With this communication topology, the data transfer runs only in one direction. Only from the PUB to the SUB socket can be sent. In the case of a simple publisher-subscriber communication link it is not possible to check whether all the data sent out by the publisher arrived at the subscriber without any losses, since the publisher has no knowledge of who the data is being sent out to. Therefore, there exists no strong connection.

Parallel Pipeline Pattern

The pipeline pattern[reference pattern page] is intended for distributing tasks to different workers. In this way, large task packages can be executed in parallel and the computing time is thus reduced. Using PUSH sockets, the tasks are distributed to the workers, who receive them using PULL sockets. Once the tasks are completed, the resulting data is sent from the workers to the collector using the PUSH sockets, which receives the data using the PULL sockets.

Exclusive Pair Pattern

Exclusive Pair uses PAIR sockets to exclusively pair two nodes together.
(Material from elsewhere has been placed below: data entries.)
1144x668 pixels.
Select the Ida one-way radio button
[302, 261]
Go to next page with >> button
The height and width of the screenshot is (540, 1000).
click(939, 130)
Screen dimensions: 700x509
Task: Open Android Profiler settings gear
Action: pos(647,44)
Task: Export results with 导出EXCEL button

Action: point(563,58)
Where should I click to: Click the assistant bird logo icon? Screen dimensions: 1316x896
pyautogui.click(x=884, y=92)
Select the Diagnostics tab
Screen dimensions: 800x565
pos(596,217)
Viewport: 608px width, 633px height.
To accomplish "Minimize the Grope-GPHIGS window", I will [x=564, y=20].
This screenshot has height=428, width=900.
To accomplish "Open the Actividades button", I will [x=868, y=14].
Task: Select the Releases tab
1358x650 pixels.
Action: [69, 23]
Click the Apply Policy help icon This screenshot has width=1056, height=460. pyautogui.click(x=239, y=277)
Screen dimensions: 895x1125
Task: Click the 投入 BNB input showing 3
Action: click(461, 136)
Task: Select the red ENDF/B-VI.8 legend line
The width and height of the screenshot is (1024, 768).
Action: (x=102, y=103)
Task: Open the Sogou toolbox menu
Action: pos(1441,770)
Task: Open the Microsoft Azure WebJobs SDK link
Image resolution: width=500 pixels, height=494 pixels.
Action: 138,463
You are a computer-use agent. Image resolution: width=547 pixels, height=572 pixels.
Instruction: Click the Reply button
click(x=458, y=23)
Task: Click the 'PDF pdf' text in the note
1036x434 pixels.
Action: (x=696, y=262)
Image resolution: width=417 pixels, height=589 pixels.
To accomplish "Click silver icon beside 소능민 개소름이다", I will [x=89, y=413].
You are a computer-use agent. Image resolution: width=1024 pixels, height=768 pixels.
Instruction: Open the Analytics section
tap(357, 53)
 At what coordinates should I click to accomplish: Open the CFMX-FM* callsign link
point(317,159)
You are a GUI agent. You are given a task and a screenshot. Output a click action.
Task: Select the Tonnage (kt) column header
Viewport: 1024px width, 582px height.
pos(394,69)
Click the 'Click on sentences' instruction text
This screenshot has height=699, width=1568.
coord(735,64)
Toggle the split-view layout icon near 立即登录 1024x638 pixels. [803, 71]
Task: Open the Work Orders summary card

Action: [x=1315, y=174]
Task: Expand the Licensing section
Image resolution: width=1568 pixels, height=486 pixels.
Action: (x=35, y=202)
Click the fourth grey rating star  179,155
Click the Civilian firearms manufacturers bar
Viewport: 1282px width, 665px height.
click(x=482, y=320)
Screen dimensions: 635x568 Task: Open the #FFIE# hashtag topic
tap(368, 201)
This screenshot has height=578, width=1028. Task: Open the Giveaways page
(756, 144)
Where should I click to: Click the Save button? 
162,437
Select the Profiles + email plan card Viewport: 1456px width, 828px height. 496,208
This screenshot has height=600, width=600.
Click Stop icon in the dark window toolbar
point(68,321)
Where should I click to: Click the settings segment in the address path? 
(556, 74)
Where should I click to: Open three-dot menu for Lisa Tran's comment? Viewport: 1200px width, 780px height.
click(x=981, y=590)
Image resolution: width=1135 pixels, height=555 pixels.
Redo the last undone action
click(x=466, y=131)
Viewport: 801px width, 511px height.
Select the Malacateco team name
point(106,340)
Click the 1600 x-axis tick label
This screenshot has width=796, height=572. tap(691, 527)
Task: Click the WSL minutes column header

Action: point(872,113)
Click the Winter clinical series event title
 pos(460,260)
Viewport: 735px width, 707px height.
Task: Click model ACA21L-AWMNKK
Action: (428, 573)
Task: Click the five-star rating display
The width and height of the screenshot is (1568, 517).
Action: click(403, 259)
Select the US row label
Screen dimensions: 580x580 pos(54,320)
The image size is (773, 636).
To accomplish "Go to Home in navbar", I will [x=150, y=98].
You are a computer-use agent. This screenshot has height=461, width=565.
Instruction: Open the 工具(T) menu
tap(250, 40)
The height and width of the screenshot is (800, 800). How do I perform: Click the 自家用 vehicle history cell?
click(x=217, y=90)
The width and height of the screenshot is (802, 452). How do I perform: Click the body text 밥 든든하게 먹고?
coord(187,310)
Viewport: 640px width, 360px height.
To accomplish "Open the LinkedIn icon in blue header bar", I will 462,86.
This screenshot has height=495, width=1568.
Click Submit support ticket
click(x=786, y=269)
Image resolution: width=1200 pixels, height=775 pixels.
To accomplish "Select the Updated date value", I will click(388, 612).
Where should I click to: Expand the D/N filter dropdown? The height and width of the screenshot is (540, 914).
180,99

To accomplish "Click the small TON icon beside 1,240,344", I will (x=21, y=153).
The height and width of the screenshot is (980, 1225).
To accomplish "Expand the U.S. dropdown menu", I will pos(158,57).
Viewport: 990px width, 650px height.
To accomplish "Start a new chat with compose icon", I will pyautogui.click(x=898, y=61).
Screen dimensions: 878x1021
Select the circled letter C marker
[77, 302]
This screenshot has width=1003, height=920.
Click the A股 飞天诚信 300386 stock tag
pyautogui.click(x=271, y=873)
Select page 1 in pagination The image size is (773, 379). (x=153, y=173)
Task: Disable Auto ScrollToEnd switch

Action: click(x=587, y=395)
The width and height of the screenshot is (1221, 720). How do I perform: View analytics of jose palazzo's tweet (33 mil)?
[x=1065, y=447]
Only one connection is possible at a time. These sockets are not intended for use within networks, but for communication between two threads. The communication is classified as bidirectional.

Reliable Request – Reply Design Patterns (using the Example of ZeroMQ)

In many applications and especially in experiments it is particularly important not to lose data. Sometimes it can happen that applications freeze or crash unexpectedly, for example the broker used. This corresponds to a single point of failure. There are also other sources of data loss. For example, too slow processing of the received data can cause the queue to overflow and messages are being lost. The connection to the network can also be lost temporarily for a variety of reasons. Although the ZeroMQ patterns connect on their own when they restart working, messages sent in the meantime can be lost. Therefore, depending on the use case, it may become particularly important to design reliable communication patterns that minimize the risk of data loss due to certain incidents.

Classical request-reply patterns constantly wait for the response of the socket partner. As soon as one of the sockets crashes or something goes wrong during the transfer, the program is blocked and has to be restarted. To prevent freezing, some ways to build more reliable request-reply patterns are listed below. With each new pattern the previous pattern is extended. The complexity of the programs increases thus with each further pattern, therefore the reliability and the possibilities increase.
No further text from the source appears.